> _WHAT THIS TASK INVOLVES_
In the records that follow, find the line with "Task: Click the play button on video"; from there, retype every line exactly through the line with "Select the Heme category block", which also belongs to the answer.

==== TASK INPUT

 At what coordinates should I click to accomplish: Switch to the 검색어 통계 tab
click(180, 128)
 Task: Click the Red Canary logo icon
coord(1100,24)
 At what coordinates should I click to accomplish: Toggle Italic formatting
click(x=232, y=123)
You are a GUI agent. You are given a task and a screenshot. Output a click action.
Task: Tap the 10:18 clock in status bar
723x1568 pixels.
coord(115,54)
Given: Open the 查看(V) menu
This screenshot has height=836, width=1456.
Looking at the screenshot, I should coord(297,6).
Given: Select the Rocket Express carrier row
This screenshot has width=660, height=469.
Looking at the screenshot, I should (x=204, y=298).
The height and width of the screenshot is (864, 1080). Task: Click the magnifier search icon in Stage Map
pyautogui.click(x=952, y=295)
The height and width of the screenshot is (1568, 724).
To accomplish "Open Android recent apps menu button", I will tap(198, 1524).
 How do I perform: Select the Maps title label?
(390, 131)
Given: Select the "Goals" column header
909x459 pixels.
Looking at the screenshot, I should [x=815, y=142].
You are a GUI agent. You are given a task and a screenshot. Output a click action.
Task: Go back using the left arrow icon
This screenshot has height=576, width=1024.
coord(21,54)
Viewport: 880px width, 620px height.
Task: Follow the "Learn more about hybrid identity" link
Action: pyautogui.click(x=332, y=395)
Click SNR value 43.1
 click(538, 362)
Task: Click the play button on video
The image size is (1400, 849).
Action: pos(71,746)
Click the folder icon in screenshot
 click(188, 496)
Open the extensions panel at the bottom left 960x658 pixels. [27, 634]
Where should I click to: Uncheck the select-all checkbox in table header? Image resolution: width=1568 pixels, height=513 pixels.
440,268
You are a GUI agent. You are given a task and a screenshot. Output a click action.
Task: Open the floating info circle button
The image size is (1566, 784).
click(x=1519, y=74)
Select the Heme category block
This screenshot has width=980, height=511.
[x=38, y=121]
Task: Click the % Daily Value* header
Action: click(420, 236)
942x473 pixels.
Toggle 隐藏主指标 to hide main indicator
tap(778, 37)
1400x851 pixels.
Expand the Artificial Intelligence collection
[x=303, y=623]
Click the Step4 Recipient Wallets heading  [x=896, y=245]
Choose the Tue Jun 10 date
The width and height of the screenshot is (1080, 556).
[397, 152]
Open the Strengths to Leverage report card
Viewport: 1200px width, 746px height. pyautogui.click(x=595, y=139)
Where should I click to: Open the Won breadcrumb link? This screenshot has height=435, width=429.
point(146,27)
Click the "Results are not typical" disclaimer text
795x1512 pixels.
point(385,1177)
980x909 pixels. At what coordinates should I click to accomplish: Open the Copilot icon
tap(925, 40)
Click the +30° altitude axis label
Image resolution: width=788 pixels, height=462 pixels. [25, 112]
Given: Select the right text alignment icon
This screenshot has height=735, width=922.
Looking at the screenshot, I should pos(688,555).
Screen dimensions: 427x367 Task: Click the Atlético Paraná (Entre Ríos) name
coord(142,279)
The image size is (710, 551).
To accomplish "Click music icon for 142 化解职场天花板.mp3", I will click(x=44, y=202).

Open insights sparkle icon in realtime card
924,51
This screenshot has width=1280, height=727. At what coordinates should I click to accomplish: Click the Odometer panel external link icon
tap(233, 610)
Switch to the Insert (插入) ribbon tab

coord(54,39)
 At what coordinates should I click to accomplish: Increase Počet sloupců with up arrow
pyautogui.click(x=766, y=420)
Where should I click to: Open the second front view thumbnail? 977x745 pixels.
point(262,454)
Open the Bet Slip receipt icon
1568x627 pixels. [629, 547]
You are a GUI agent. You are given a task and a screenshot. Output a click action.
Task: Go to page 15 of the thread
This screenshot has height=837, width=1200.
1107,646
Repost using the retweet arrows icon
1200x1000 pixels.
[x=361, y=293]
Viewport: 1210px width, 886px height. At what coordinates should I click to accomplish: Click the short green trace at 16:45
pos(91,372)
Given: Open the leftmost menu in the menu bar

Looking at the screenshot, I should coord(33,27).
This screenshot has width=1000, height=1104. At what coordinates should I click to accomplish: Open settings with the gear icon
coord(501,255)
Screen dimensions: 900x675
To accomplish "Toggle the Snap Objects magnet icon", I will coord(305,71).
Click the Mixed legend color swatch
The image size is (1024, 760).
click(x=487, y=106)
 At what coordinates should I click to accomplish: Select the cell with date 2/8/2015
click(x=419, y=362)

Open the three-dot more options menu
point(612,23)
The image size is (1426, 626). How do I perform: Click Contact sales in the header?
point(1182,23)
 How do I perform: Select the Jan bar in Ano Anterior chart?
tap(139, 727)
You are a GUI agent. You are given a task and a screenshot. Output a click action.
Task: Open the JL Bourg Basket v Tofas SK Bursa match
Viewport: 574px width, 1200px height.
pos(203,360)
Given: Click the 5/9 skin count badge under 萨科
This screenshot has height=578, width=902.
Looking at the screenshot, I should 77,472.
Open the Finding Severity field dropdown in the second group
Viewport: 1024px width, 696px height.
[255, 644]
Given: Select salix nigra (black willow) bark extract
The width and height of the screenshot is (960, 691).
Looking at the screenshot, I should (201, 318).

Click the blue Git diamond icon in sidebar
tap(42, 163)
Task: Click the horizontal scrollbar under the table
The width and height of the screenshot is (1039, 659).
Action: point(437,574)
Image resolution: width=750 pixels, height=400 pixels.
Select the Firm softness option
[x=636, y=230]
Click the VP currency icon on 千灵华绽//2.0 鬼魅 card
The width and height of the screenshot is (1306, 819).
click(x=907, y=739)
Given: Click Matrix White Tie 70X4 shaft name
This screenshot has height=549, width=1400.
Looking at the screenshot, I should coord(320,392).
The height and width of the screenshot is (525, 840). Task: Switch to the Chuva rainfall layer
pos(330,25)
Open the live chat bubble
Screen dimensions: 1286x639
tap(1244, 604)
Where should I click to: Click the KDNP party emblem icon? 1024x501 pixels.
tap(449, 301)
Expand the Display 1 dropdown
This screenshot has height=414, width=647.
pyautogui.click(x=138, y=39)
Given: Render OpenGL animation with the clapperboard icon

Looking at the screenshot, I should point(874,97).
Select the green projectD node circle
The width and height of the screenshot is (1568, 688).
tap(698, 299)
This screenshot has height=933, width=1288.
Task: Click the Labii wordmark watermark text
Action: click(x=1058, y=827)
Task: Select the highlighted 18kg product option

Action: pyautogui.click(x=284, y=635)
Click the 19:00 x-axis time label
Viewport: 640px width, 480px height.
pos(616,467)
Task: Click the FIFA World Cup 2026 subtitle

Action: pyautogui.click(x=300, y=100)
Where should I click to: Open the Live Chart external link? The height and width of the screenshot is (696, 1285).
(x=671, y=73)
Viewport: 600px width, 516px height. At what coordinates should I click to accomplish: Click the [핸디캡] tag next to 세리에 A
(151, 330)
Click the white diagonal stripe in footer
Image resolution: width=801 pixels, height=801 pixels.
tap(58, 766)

========

> _EXERCISE RESULT_
Task: Click the play button on video
The image size is (1400, 849).
Action: pos(71,746)
Click the folder icon in screenshot
 click(188, 496)
Open the extensions panel at the bottom left 960x658 pixels. [27, 634]
Where should I click to: Uncheck the select-all checkbox in table header? Image resolution: width=1568 pixels, height=513 pixels.
440,268
You are a GUI agent. You are given a task and a screenshot. Output a click action.
Task: Open the floating info circle button
The image size is (1566, 784).
click(x=1519, y=74)
Select the Heme category block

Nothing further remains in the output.